PROMPT: Rewrite the stretch from the line containing "Task: Click Diamond 2.5 value under 30 分" through the end of the material, giving back every line of it and not only the answers. Scale each coordinate in the answers by 1.85 and round it to a whole number, with halves rounded up, and leave every other number unchanged.

╭──

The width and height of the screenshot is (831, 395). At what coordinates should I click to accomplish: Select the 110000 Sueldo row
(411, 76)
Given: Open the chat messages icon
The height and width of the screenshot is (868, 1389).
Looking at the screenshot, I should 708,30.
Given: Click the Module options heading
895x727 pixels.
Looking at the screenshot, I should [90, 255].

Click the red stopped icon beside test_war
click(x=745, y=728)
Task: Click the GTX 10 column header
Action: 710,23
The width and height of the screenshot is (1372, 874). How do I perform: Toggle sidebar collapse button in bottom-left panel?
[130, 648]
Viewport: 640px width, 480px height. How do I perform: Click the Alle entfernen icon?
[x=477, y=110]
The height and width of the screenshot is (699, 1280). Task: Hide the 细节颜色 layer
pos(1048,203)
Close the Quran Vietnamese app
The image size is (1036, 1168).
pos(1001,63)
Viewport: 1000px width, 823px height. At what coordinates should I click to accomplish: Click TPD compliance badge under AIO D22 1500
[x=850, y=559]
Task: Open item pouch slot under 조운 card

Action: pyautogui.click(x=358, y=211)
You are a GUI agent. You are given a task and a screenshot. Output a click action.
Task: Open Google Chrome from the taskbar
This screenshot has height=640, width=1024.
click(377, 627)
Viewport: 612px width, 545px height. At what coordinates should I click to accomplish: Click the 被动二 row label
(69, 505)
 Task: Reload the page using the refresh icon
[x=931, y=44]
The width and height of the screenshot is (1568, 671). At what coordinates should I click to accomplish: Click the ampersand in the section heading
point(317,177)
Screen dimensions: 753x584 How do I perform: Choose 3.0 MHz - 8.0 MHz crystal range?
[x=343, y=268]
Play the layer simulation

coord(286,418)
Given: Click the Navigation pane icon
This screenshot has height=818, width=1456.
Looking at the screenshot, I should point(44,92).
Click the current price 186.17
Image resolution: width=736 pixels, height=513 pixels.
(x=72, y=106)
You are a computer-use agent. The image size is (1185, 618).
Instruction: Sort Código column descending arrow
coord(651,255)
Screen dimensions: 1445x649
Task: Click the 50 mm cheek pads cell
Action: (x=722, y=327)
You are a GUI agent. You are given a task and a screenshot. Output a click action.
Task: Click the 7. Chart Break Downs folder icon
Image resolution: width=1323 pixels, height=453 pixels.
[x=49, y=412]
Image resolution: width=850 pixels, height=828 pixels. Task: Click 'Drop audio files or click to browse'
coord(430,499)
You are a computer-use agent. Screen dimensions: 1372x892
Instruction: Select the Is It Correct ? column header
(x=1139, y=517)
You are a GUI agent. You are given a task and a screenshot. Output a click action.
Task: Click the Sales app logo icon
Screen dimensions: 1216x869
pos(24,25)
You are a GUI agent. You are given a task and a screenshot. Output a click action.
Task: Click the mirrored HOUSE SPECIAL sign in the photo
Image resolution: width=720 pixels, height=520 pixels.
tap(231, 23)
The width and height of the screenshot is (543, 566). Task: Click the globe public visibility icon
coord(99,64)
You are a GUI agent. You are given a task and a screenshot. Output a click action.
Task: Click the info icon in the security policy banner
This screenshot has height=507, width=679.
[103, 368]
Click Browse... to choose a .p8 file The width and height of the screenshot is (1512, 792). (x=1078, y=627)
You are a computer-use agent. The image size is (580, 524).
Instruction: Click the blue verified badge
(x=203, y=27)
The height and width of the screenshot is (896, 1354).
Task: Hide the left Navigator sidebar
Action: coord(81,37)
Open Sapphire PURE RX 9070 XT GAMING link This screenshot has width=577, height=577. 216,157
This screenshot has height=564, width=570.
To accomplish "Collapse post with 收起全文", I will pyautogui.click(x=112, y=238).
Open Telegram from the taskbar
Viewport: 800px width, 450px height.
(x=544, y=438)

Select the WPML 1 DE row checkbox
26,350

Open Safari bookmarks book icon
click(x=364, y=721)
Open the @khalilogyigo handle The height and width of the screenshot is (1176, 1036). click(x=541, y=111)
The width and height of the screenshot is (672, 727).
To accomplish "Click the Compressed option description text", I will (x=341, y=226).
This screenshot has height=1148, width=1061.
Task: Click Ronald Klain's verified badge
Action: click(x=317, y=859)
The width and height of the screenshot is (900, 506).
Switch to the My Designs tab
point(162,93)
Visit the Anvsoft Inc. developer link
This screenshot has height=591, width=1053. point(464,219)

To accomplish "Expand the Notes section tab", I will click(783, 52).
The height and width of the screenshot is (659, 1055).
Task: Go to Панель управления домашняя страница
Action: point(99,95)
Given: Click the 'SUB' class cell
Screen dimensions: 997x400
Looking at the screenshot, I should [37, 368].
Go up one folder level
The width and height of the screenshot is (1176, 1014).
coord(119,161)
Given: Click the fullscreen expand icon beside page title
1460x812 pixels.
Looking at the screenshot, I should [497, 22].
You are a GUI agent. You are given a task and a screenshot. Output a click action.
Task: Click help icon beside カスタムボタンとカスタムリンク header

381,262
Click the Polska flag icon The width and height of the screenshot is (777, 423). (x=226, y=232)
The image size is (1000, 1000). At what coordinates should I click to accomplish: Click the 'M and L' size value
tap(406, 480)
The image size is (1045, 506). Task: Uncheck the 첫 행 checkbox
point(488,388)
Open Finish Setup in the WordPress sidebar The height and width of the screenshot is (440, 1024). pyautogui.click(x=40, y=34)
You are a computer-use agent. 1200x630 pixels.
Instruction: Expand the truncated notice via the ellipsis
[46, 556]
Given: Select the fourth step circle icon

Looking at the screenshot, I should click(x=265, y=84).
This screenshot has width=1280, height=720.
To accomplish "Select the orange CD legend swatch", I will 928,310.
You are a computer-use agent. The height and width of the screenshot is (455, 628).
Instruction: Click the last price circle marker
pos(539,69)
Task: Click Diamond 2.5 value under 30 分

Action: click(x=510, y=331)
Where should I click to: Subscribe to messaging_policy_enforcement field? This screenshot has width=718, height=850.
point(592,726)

╰──

ANSWER TO THE EXERCISE:
Task: Click Diamond 2.5 value under 30 分

Action: click(x=944, y=612)
Where should I click to: Subscribe to messaging_policy_enforcement field? This screenshot has width=718, height=850.
point(1095,1343)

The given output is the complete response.